Where does time go?  I can hardly believe we are almost half way to Day +100.  Naomi responded well to the Neulasta injection she received last week and her ANC and WBC counts both rose. Her RBCs, hemoglobin and platelets are all well above the need-for-transfusion-rate, making it 29 days since her last platelet transfusion and 14 days since her last red blood transfusion. That is very exciting.  I am so grateful for how well Naomi is doing.  Her doctor is also very pleased with her progress and has given us a week until her next appt!

That was the short update…. now for my journal….

Clinic appts involve a scheduled lab draw.  Then about 90 minutes later, we meet with the dr to go over the results.  The fun part is that wait in between!  Today was quite an experience with all six children and just me at the clinic.  It was certainly a juggling act to keep them busy and not bored, happy and not bickering.  It included a glass jar of water shattering and Cait falling on her face, literally – fortunately not both at the same time.

Having a week before her next appt, I am not sure which sounds more insane: hanging out at the House all week, or taking six children on field trips by myself.  I honestly considered sneaking home for a few days. But decided that our presence at home would be a distraction to Aaron as he tries to play a bit of catch up at work this week. The children and I will just rough it at some nature parks and beaches instead.  So, I am looking forward to some field trips.  We may as well take advantage of the nice weather and good health. 🙂

A fun thing happened when we were at the clinic today.  Before I tell you about today though, I have to give a little bit of history….  Over the past 5 months, I have been forced to stop wondering what others think of me, or my child(ren).  I have had to ask difficult questions and not be afraid of the answers.  I have had to be strong when I wanted to crumble.  I have had to be encouraging when I really wanted someone to be encouraging me.

We went to the park over the weekend and Naomi was wearing her Broviac shirt and her mask, as she often does.  I always see people looking at her.  Anyway, as she played like any other child there, I saw other parents looking at her and at me.  A few months ago, I would have become overwhelmed with fear of what they thought of me, or her.  As usual when around others, a few parents asked about Naomi and I answered confidently and without shame that she was recovering from a bone marrow transplant and doing really well.  Some ask more questions and other shy away.  I have learned that their response is about their comfort level with the situation and not my own.

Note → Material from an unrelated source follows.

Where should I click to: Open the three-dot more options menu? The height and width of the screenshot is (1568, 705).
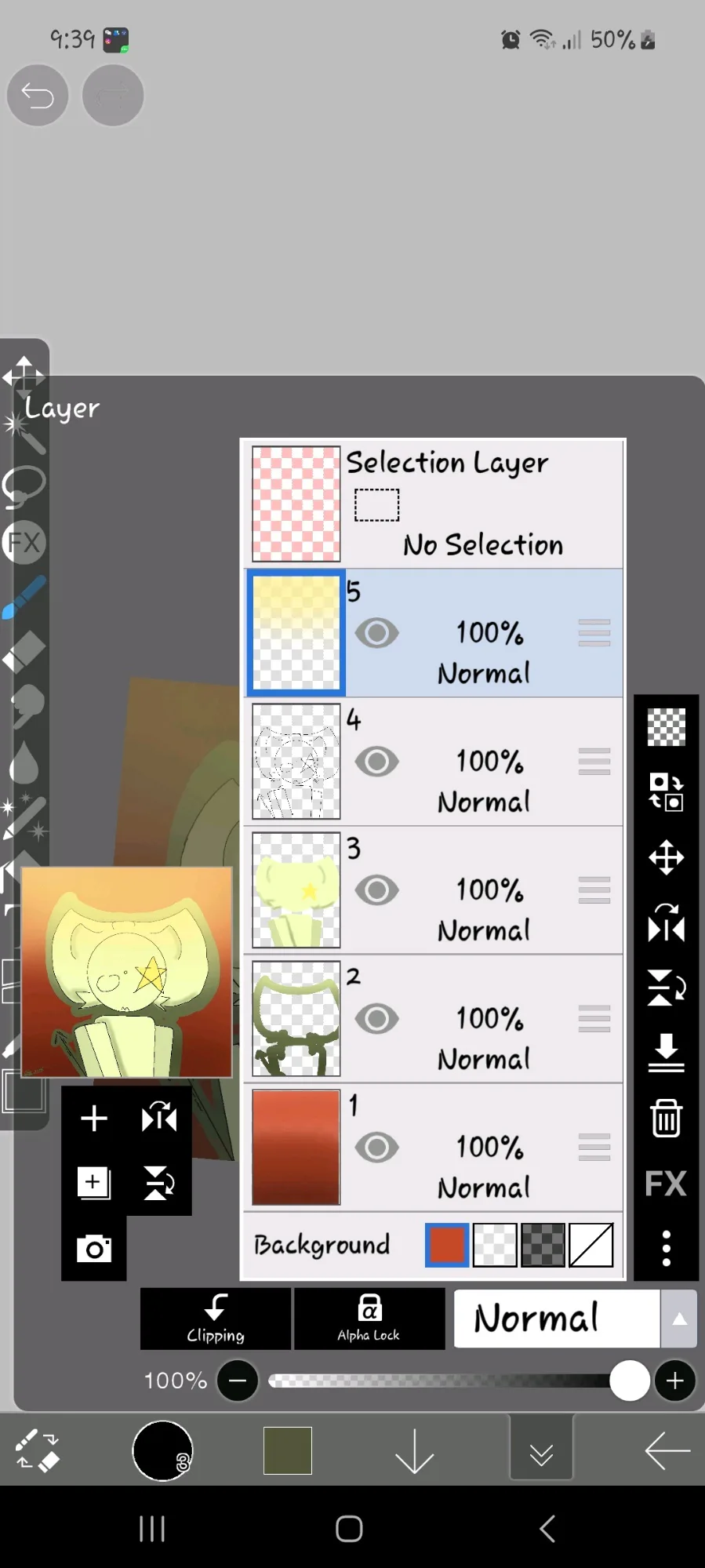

Our family has been through so much over these months and is coming out the other side stronger for the struggles we have lived through.  Each person in our family has had their own experiences, struggles and growths as a result of Naomi’s illness.  I can remember receiving card after card saying things about being strong through the storm and that the sun will shine bright again.  There were the cards that said that we do not understand why these things happen.  I was stuck THERE for a long time.  But in hindsight, we were right where we needed to be all along – we did not know why this disease struck our child, but we chose to remain faithful and be as fearless as possible through it all.

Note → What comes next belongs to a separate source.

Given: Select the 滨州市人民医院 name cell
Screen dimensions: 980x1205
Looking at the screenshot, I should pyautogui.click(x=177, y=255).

So, anyway, today at the clinic….. all six children were in the lab and the nurse came into the room and stopped in her tracks.  She was not sure which child was Naomi because none of them looked like they needed care.  She looked around the room at each child and remarked at how cute each of them were.  She remembered Micayah first and said that he was the donor.  She then realized that Naomi was Naomi and remembered seeing us late in 2013, before the transplant.  She said, “oh, wait, you are just here for the day, right?  Will you go back to Vegas tonight?”  We said that we were here until maybe Day +100.  She looked shocked and said, “You already had your transplant?!”  We said that Naomi had and was at Day +40 today.  The nurse marvelled at how great she looks and that she has so much hair.   It was a really happy moment for me.  The events of the past few months when others looked at her with pity were all wiped away in my heart with the realization that each day moves her a little bit closer to having a completely normal childhood again.

Most importantly, the look on Naomi’s face while the nurse was trying to figure out which child was “sick” was priceless.  I could see the smile going deep.  She was so proud to feel normal.  I was so happy for her.